10 jun. 2012 ~ ~ Etiquetas:

El Tribunal Supremo anula la declaración como BIC de una hacienda histórica de Gelves

La Junta de Andalucía tardó 24 años en concluir el expediente administrativo. La ley establece un plazo de 20 meses para la calificación definitiva.
10/06/2012. El Mundo.

El Tribunal Supremo ha anulado la declaración como Bien de Interés Cultural (BIC) de la Hacienda San Ignacio de Torrequemada de Gelves (Sevilla) dado que el expediente tardó 24 años en tramitarse, superando el plazo legal de 20 meses.
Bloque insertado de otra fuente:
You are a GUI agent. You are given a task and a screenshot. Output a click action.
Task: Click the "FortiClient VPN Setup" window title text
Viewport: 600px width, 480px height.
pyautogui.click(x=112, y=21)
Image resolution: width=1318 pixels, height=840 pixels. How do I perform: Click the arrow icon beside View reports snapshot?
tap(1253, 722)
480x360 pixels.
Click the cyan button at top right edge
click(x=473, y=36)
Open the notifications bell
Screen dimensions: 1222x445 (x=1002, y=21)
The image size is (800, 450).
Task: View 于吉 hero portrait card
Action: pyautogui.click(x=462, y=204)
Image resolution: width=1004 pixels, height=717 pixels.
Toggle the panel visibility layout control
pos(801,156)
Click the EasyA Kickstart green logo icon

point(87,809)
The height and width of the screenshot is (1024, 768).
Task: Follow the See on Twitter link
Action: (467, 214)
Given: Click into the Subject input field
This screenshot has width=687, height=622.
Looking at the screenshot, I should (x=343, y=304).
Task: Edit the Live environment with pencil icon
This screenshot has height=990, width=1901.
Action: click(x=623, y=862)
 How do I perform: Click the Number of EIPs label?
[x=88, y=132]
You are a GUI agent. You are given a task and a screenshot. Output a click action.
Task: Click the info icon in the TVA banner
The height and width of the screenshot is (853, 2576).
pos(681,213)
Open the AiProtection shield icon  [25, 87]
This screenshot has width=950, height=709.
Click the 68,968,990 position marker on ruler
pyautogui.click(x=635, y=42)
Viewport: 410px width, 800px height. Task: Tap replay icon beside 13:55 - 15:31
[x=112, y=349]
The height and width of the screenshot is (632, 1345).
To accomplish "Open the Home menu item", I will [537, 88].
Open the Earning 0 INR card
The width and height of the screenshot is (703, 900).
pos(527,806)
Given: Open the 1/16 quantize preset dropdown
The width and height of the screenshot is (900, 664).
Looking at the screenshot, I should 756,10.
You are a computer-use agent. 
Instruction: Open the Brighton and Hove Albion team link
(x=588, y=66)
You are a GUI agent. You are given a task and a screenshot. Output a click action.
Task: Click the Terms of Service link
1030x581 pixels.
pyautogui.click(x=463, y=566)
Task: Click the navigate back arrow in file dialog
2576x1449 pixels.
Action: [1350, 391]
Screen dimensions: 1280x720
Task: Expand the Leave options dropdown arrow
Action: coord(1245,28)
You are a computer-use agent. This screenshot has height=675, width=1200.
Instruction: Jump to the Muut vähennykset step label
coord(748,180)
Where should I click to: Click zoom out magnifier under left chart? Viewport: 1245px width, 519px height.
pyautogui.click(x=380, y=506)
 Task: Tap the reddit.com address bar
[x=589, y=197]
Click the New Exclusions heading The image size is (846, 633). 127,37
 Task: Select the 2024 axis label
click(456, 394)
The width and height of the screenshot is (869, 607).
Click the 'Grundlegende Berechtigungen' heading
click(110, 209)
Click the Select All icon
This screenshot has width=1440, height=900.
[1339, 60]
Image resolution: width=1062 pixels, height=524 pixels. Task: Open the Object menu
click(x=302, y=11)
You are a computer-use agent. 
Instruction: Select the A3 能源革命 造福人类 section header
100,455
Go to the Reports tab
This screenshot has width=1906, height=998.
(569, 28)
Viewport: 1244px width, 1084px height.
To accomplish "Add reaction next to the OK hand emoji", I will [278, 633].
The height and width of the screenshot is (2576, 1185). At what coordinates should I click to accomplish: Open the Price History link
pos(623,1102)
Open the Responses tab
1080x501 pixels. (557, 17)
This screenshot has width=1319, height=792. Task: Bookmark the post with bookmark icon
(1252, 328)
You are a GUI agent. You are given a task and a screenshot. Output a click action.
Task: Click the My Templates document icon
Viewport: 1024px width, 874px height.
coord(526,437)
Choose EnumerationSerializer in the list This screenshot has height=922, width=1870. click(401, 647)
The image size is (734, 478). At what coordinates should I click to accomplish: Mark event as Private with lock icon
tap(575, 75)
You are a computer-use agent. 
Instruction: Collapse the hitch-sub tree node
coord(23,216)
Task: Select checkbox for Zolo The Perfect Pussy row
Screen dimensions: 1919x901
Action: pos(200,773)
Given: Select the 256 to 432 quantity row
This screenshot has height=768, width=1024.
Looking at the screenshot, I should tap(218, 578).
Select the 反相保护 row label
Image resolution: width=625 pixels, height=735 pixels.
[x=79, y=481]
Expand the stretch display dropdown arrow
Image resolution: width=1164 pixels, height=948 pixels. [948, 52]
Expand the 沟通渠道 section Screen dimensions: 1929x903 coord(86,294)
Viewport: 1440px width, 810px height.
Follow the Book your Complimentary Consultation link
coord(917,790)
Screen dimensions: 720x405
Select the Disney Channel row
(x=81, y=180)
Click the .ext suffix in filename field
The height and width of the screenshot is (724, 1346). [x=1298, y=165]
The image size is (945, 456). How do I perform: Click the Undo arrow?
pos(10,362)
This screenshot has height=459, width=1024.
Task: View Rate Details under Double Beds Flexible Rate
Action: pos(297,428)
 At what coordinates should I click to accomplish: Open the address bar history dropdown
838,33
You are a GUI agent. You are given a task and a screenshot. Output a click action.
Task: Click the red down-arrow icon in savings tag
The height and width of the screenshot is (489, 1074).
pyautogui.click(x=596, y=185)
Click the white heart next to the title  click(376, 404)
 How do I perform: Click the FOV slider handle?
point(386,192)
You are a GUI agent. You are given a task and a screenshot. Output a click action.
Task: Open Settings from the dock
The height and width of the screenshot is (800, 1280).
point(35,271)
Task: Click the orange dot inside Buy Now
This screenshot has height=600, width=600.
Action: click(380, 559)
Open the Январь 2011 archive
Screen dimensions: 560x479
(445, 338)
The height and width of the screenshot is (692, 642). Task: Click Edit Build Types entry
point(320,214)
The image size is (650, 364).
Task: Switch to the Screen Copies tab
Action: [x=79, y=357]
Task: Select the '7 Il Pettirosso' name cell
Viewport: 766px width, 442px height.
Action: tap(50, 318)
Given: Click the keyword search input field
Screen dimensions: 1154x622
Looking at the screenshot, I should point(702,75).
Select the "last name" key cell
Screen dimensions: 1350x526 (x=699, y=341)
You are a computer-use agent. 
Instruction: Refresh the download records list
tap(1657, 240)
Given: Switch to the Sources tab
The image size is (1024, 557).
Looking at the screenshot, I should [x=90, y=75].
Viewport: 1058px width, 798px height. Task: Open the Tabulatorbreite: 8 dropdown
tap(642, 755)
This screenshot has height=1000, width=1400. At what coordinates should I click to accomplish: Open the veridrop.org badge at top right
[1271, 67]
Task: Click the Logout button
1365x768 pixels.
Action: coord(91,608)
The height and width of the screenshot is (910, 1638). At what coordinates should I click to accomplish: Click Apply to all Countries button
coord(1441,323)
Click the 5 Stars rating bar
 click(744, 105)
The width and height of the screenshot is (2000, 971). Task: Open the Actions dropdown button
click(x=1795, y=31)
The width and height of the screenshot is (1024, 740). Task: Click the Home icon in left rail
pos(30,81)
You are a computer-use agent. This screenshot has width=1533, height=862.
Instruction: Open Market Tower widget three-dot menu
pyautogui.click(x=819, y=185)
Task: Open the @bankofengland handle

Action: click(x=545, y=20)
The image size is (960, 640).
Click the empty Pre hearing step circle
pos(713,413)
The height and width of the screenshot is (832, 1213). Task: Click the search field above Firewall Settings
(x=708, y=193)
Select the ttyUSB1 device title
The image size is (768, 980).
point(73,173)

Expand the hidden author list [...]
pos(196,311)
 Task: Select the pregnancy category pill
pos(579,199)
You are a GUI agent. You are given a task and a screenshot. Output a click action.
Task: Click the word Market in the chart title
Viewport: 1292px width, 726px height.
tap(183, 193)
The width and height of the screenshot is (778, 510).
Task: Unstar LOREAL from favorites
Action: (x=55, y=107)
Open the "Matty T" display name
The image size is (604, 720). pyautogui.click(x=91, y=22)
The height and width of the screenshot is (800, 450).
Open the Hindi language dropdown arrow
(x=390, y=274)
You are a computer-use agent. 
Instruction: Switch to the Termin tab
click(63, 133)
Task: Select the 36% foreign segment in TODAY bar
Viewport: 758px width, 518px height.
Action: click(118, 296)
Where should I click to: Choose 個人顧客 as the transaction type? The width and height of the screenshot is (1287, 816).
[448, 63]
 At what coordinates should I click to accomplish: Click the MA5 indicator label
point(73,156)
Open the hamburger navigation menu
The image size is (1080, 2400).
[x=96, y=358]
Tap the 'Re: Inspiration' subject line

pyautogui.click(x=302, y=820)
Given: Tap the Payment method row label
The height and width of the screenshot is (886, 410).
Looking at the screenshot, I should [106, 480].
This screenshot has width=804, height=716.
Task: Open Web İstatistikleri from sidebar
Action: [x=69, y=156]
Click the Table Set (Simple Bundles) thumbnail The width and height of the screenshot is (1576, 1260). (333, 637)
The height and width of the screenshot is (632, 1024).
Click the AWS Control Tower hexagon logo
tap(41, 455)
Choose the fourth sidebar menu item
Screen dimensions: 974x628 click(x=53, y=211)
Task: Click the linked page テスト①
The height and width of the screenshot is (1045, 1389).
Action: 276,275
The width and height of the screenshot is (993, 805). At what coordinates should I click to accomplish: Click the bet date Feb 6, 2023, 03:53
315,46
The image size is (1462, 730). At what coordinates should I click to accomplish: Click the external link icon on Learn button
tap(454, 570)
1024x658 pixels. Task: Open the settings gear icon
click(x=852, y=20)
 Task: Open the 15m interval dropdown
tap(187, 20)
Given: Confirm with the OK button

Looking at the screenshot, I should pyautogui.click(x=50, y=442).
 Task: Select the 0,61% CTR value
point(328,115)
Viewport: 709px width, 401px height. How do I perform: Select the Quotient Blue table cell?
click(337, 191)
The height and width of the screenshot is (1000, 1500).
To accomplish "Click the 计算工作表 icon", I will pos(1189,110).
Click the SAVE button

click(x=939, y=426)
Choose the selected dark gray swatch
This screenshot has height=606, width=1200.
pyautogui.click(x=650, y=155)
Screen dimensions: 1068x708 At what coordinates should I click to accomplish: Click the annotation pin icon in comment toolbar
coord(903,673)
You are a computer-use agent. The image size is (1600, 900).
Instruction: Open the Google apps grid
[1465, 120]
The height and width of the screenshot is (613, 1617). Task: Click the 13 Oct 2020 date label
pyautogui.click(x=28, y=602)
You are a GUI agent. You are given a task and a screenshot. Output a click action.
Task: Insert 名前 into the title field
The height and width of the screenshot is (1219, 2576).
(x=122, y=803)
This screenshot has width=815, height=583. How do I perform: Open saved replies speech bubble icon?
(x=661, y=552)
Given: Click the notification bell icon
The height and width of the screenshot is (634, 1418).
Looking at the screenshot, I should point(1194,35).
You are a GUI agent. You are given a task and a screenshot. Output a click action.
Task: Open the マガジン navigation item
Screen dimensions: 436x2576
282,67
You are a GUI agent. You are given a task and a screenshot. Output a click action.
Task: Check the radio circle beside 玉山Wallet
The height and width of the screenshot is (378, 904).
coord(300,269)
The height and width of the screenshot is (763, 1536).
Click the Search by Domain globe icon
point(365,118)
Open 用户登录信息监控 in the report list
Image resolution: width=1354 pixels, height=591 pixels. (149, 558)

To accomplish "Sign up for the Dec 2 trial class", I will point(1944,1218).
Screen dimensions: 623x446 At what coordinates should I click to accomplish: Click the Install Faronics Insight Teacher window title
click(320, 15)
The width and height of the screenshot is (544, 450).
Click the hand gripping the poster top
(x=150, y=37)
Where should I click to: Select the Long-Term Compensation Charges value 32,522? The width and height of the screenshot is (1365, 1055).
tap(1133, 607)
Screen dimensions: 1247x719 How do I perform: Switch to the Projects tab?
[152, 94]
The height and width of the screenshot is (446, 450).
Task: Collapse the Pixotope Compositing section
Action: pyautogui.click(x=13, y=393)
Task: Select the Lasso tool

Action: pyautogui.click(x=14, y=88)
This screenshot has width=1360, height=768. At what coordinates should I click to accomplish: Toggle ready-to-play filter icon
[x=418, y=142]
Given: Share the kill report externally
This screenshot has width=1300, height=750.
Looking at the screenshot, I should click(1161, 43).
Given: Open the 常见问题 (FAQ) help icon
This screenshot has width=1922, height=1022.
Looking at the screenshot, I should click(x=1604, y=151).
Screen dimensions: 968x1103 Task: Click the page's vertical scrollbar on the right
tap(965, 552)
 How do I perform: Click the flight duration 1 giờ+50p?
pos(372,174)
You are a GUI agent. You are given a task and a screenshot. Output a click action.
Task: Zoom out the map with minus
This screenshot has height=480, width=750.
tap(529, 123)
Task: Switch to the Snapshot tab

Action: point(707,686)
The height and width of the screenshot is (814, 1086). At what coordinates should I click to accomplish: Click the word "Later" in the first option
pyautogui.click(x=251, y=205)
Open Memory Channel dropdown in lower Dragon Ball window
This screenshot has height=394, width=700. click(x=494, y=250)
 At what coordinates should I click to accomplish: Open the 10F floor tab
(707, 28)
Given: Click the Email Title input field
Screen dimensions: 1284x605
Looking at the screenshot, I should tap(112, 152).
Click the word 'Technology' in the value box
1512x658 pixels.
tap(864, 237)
La sala de lo Contencioso del Supremo confirma en una sentencia la decisión anterior del Tribunal Superior de Justicia de Andalucía (TSJA) porque entre la incoación del expediente, el 7 de marzo de 1983, y la resolución del mismo, el 22 de mayo de 2007, se superó el plazo de 20 meses que fija la Ley de Patrimonio Histórico Español.

La Hacienda es un ejemplo de los inmuebles rurales del Aljarafe sevillano, fusiona la arquitectura vernácula con la urbana del Barroco y las influencias arquitectónicas de los jesuitas y destaca por la extensión de su planta y su conservación, con espacios "apenas transformados gracias al mantenimiento de los usos residenciales y agrícolas", según informó la Junta al declararlo BIC.

La resolución de la Junta fue recurrida por los propietarios, que alegaron la paralización del expediente durante 24 años "por causas no imputables a los recurrentes".

Ahora, el TS confirma la decisión del TSJA y rechaza el recurso de la Junta, que alegó que las declaraciones incoadas antes de la Ley de Patrimonio Histórico de 1985 "se regían por la normativa en virtud de la cual fueron iniciados, la cual no establecía plazo de resolución".

Obligaciones de la Ley de 1991

Si bien dicho aspecto es cierto -dijo el TSJA- también lo es que la Ley de Patrimonio Histórico de Andalucía de 1991 obligaba a terminar los expedientes iniciados antes de la entrada en vigor de dicha norma en tres años e incluir en ese plazo los monumentos en el Catálogo General de Patrimonio Histórico Andaluz.

La sentencia también rechaza aplicar a este caso tres resoluciones del Supremo sobre caducidad de expedientes porque "no existe en modo alguno" la identidad de supuestos, que en aquellos casos se referían a expedientes de extranjería.

La Hacienda San Ignacio, concebida para la explotación del olivar, se construyó a principios del siglo XVIII, coincidiendo con un momento de esplendor de la economía rural que motivó el desplazamiento de las clases acomodadas y de la aristocracia desde las ciudades al campo, adonde también se trasladaron los esquemas de la arquitectura culta de la época.

El origen de la finca se remonta a la alquería musulmana de Caxar, que en el reparto de tierras tras la conquista cristiana se donó al noble castellano Gonzalo García de Torrequemada, de donde proviene su nombre. Tras pasar por distintas manos, el caserío actual fue adquirido en 1735 para la Compañía de Jesús, que lo explotó durante veinticinco años hasta que pasó a propietarios particulares.